However, there are also important distinctions between spectrum and land. Most obvious is that spectrum is not property in the same way as land is: Buying a license to a particular band is merely buying the right to use that band in a particular way for a particular amount of time. As the technological landscape changes, the ever-present threat of auctions and reallocations means “ownership” of spectrum comes with less of a promise of longevity than does ownership of a plot of land. Spectral transfers are also subject to the FCC’s approval of their societal benefits in a way that land transfers normally are not, and the fact that many technologies are built for specific uses in certain bands means that the costs of repurposing spectrum can be extremely high. Since spectral use can be divided in time as well as in space, unused spectrum at a moment in time is a lost resource that can never be regained, and spectrum can be divided temporally and geographically into much smaller pieces than would be realistic for a piece of land.
The important distinction here is between privately and publicly owned land, and between licensed and unlicensed spectrum. Crucially, unlicensed does not mean ungoverned in the same way geographical public commons are not “anything goes.” Even in publicly owned spaces, rules of good behavior still apply. Citizens have access to public parks and roads but not in any manner at any time. Speed limits, prohibitions against indecent or bothersome behaviors, and the like all exist to facilitate peaceful use among the greatest number of people. In unlicensed bands, standards for frequency and power level help allow coexistence between numerous diverse devices.
But the benefits of public parks are not fully analogous to unlicensed spectrum, though there is significant overlap. The main benefits of public parks are threefold: They provide green space for those who cannot afford to or do not want to purchase their own, which means they serve a larger, more varied population than can a private yard—and in doing so, they also provide the potential for interactions between random individuals. They also generate positive spillover effects such as ecological benefits, aesthetic improvements, and increases in home values in proximity to a park. Unlicensed spectrum provides benefits for users who gain free access to spectrum and to other spectrum users who can rely on unlicensed spectrum to offload traffic—but most spectrum users wouldn’t want it as a neighbor. The mere existence of public parks, regardless of their use, creates benefits, while the main value of unlicensed spectrum is in its effective and creative use.
Even public parks, though they provide more direct intrinsic value than does unlicensed spectrum, are capable of being misplaced or over-saturating a landscape. Part of their value is contingent on people using them, which means designing parks with proximity to residential areas and accounting for the culture and needs of a community. It is possible to have huge sections of dedicated parkland that nonetheless are poorly designed or incorrectly placed and do not fulfil their purpose. It is also possible that, in some cases, these less-effective parks may better serve society as land for privately owned businesses.

**Dataset entries:**
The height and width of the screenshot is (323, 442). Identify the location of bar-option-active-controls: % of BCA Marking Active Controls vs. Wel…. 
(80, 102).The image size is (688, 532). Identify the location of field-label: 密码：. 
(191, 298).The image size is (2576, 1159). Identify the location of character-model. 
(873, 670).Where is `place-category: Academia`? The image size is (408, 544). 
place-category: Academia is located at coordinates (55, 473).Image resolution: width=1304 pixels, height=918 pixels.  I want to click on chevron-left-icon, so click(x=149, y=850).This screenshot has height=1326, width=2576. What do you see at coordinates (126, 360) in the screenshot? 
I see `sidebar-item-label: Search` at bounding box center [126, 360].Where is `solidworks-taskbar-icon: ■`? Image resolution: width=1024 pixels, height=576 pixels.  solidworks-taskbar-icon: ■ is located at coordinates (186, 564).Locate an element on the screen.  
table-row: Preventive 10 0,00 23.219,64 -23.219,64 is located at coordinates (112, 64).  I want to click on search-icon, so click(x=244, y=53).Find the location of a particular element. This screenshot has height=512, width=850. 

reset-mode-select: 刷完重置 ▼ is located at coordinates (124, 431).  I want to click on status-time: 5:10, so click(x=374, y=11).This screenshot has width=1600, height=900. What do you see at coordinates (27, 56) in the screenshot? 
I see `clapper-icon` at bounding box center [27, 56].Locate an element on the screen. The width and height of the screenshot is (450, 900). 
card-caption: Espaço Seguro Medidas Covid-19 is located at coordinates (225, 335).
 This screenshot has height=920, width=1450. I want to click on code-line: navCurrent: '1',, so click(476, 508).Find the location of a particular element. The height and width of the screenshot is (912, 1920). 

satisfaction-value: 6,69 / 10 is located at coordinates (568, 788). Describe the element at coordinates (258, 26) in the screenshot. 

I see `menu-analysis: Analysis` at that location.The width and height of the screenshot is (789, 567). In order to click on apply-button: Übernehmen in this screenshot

**Exercises:**
[a] Please translate this sentence from the passage on spectrum and land into Spanish: "Even in publicly owned spaces, rules of good behavior still apply."
[b] According to the passage on spectrum and land, what do standards for frequency and power level help allow in unlicensed bands?

**Task-by-task solutions:**
[a] Incluso en los espacios de propiedad pública, las normas de buena conducta siguen vigentes.

[b] They help allow coexistence between numerous diverse devices.